A bite of functional programming and distributed computing

A bite of functional programming and distributed computing

The first function that you learn on your way to the functional programming world is map. It applies a unary/monadic function to each element of a list and returns the list of results.

>>> list(map(sum, [[1,5], [4,2,-2]]))
[6, 4]

In q/kdb+ this is an iterator and called each.

q) sum each (1 5;4 2 -2)
6 4

Iterator each-left (denoted by \:) is something similar and is handy if you have a dyadic function - like concatenation - and you would like to fix the second parameter and pass each element of a list as the first parameter

q) ("Jack"; "Linda"; "Steve") ,\: ", how are you today?"
"Jack, how are you today?"
"Linda, how are you today?"
"Steve, how are you today?"

Combining each with dot (aka. indexing at depth) allows you to iterate over a list of tuples and passing each element of the tuple as a separate parameter to a multivalence function.

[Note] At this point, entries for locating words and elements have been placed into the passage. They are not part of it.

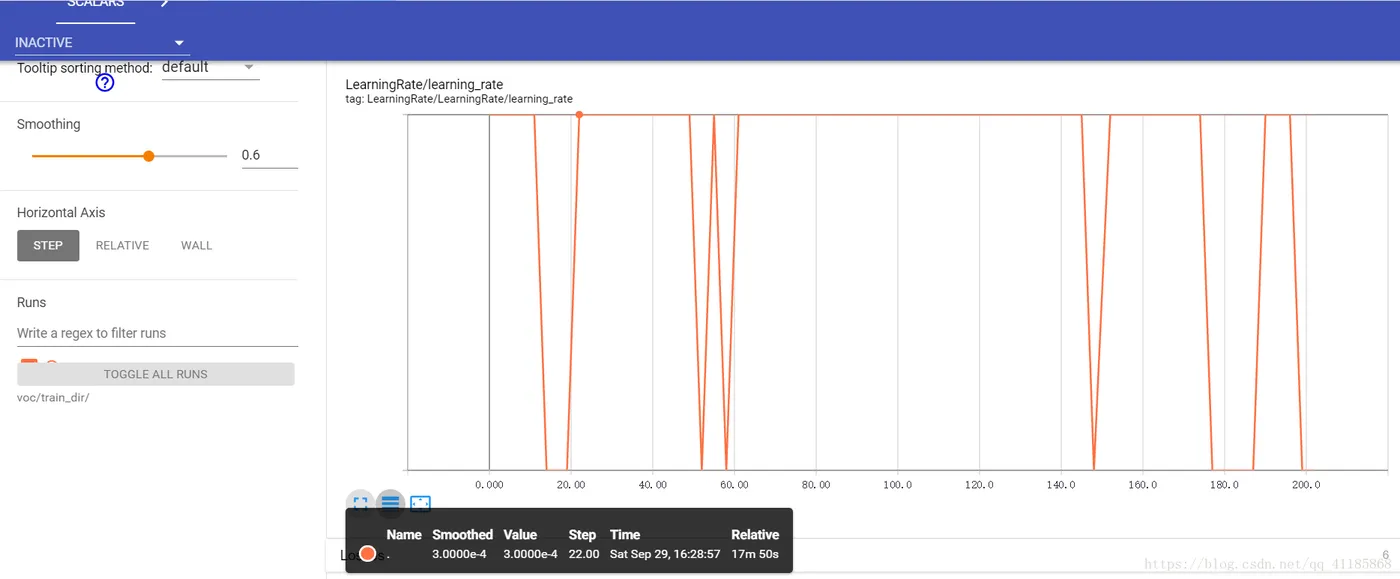This screenshot has height=579, width=1400.
Task: Toggle y-axis log scale icon
Action: [390, 504]
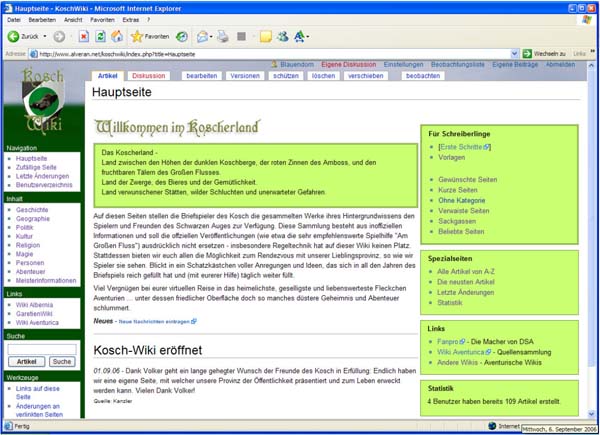Click the mail icon in the toolbar
This screenshot has width=600, height=435.
tap(201, 36)
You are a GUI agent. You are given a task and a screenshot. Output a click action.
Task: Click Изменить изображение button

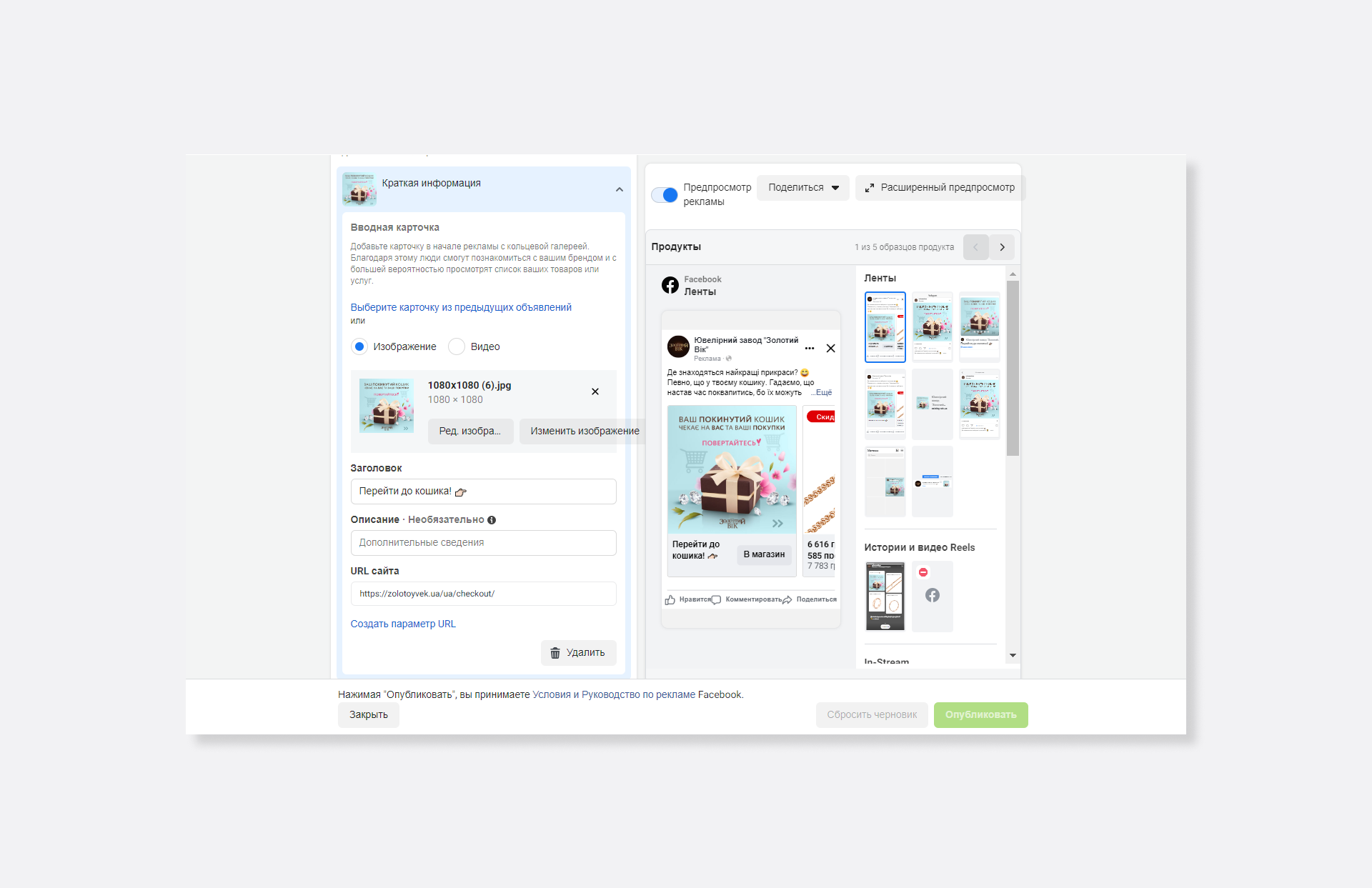pyautogui.click(x=584, y=431)
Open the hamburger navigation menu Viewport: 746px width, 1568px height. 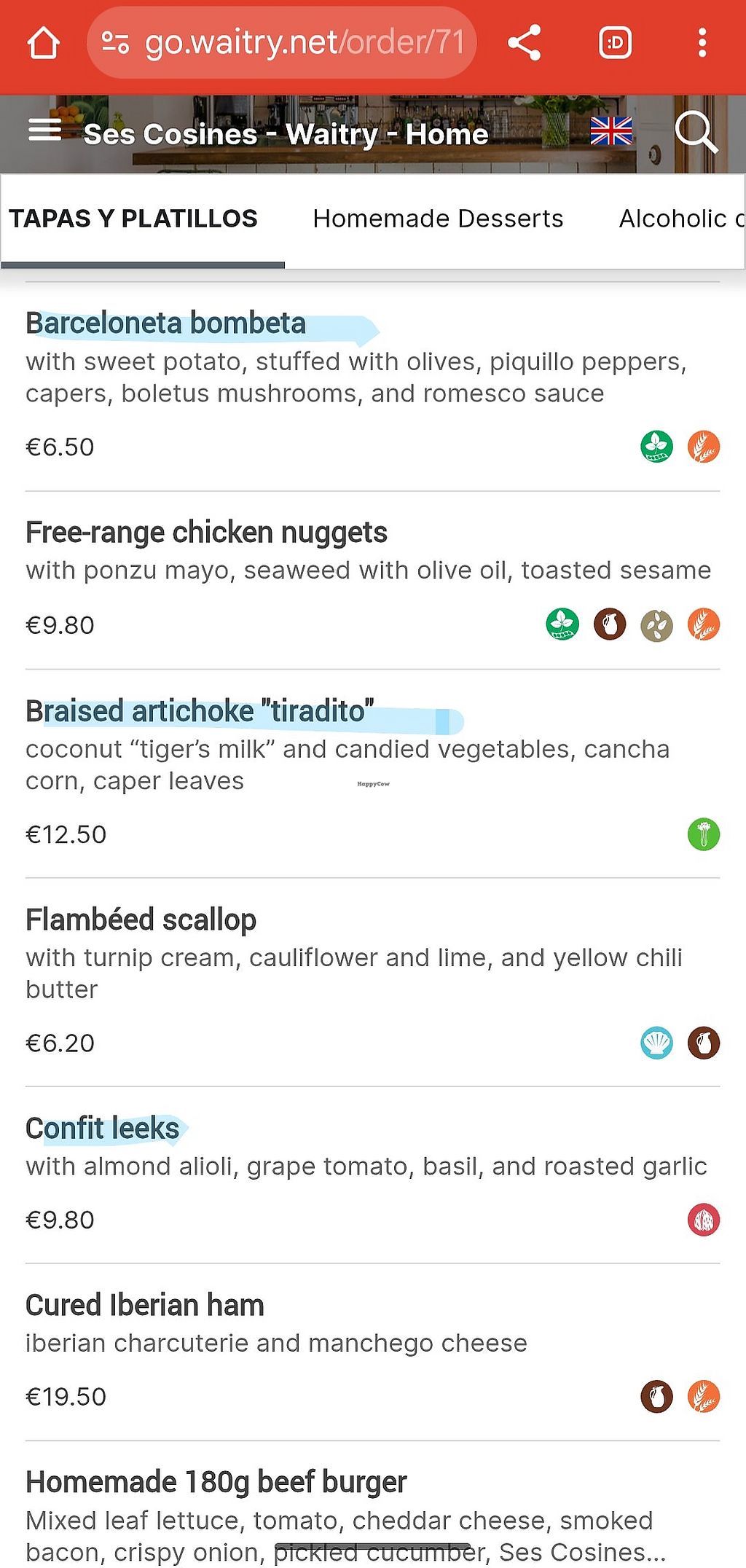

// splits a sentence by a separator then takes the nth word
q) splitNtake: {[sep; s; n] vs[sep;s] n}
q) splitNtake[" "; "We are hiring!"; 2]
"hiring!"
q) l: ((","; "foo,bar,baz"; 2); (" "; "hello world"; 0))   // list of triples
q) (splitNtake .) each l
"baz"
"hello"

peach

If you start your q process with secondary threads (by -s command line parameter) on a multi-core computer then you can use function peach instead of each. peach executes the monadic function in parallel. Furthermore, if you have multiple standalone q processes then you can instruct peach to delegate the tasks to the q processes. All you need is to assign the list of process handlers to variable .z.pd. Very simple!

The q processes can live on different hosts and these worker processes can start in multi-threaded mode to leverage the inherent parallelization of q. This is particularly useful in today’s cloud environments where virtual machines (VM) are easy to allocate and VMs access to the same high performant block storage (like Persistent disks in Google Cloud and multi attach-EBS in AWS) or network storage. If you have an end-of-day work then you start up a large pool of hosts with hundreds of q processes to work parallel. Once the work is done you can rid of your infrastructure resources.

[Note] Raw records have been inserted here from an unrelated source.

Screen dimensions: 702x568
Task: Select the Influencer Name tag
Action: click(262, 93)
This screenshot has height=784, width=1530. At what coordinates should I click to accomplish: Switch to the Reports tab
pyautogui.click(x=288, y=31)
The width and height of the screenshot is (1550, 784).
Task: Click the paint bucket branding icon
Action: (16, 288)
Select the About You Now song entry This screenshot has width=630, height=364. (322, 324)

Let us assume that you started the same number of q processes on the same port range (variable ports of type string list) on a few machines (variable hosts). You can use function cross to get the cartesian product of hosts and ports

.z.pd: `u#hopen each `$hosts cross ports;

Function peach assigns the tasks sequentially to the processes then maintains a queue and assigns the task to the process that completed first. This algorithm is demonstrated by the following simple script:

# start five standalone worker q processes on ports ranging from 5000 to 5004
$ for i in {5000..5004}; do q -p $i </dev/null &> log-$i.log &; done
$ q -s -5
q) .z.pd: `u#hopen each 5000 + til 5
q) // execute tasks that make the worker process
q) // sleep for a random short time then returns the worker's PID
q) group {system "sleep ", x; .z.i} peach string 20?.1
62643| 0 6 15
62644| 1 10 13 17
62645| 2 9 11 19
62646| 3 7 12 14 18
62647| 4 5 8 16

If the number of tasks is smaller than the number of processes then the cross-based assignment of .z.pd might be inefficient. You may observe that some hosts are sweating and some hosts are just twiddling their thumbs.

Function cross takes the first element of the first list and concatenates it with all elements of the second list. Next, it repeats this with the second element of the first list. So your result looks like host1:port1host1:port2host1:port3, … host2:port1host2:port2host2:port3, …

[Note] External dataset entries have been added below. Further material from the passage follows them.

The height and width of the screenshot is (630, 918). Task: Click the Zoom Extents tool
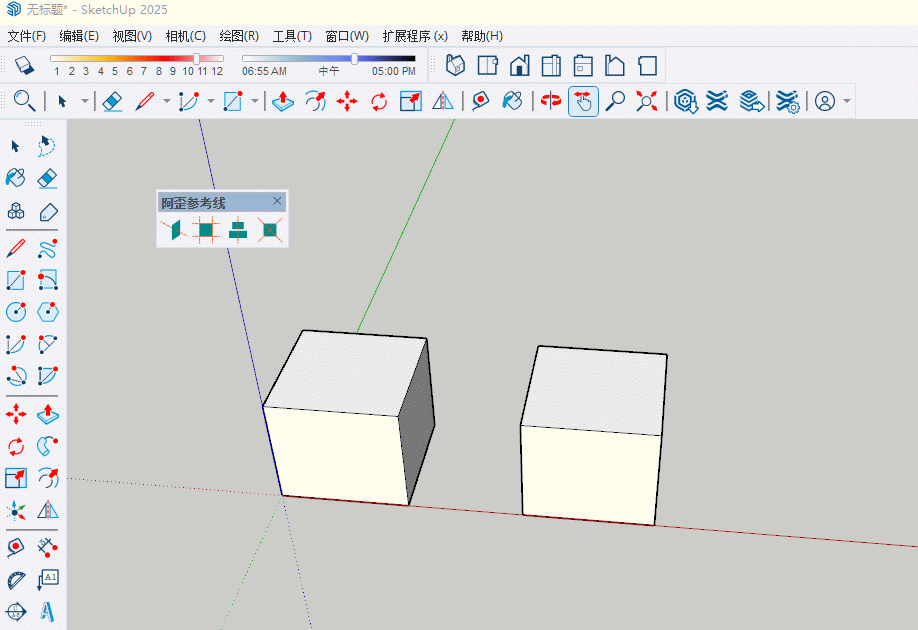[648, 101]
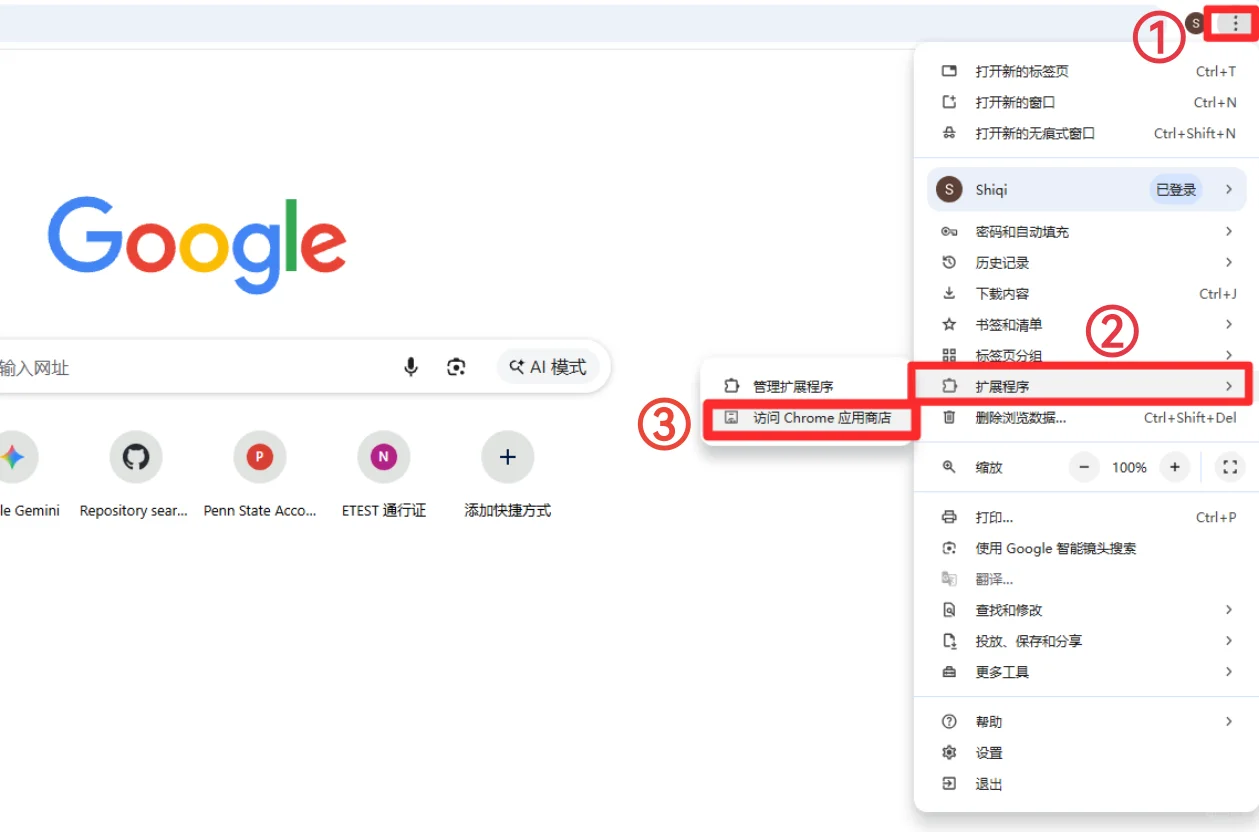Screen dimensions: 1259x832
Task: Click the Penn State Account shortcut icon
Action: [259, 456]
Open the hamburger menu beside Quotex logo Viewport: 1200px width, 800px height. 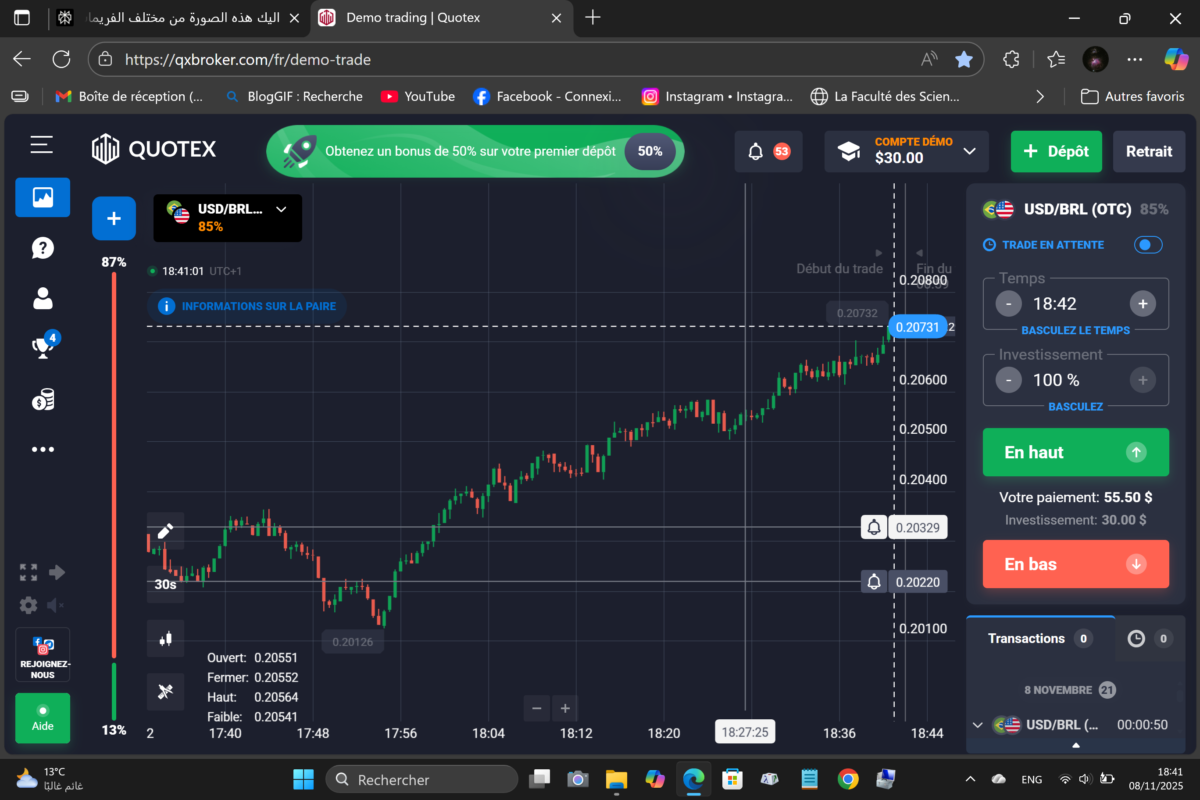point(41,146)
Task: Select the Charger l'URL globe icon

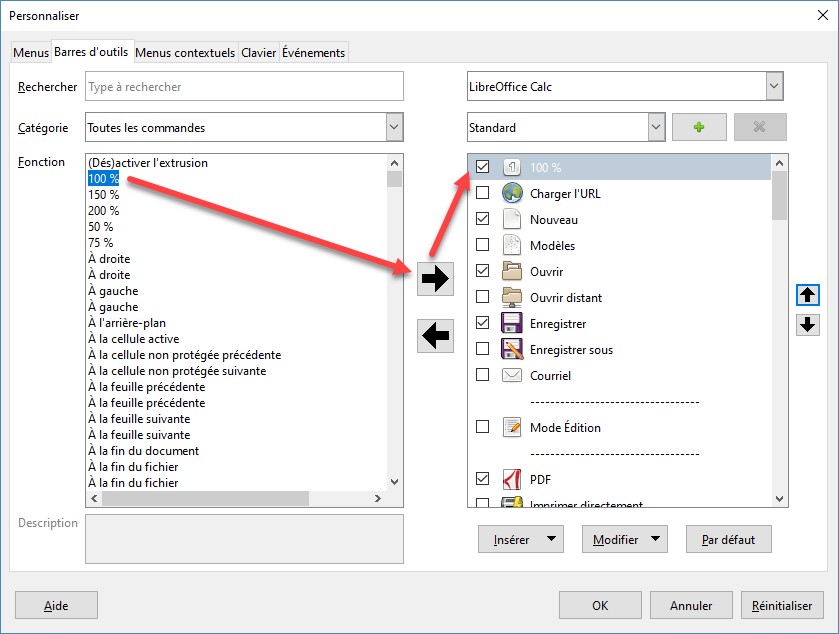Action: (x=512, y=193)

You need to iterate the other way to get the cartesian product. Fix the port and iterate over the hosts, then take another port and iterate over the hosts again. To achieve this you just need to recall that function cross is semantically equivalent to calling each-right on each-left then flattening the result, i.e.

{raze x,/:\:y}

If you change the order of each-left and each-right, i.e.

.z.pd: `u#hopen each `$raze hosts ,\:/: ports;

then you achieve a more balanced load distribution. Tasks are distributed on the hosts fairly when the input list is short.

Task delegation to processes assumes that the worker q processes are identical and either process is able to execute the task. This is not always the case there might be pools of q processes, each pool having its own responsibility. This is typical with horizontal partitioning of tables when data is distributed into shards therefore each q process has visibility only to a subset of the data. q is famous for its database layer kdb+ that can execute SQL-like queries on on-disk or in-memory tables.

There are high performant network storage options available in many public clouds, however, the best performance is still achieved with locally attached SSDs or with Intel Optane. Queries are often easy to rewrite by employing map-reduce to support horizontal partitioning of the data. To send a task to a specific pool of q workers we can employ two techniques, called one-shot requests and socket sharding.

One-shot requests

The monadic function that runs by peach has certain limitations. It cannot use an open socket to send a message. One-shot messages come to our rescue. A one-shot request opens a connection, sends a synchronous request and closes the connection. In the example below, we send a one-shot request to a q process at myhost:port where dyadic function fibonacci is defined.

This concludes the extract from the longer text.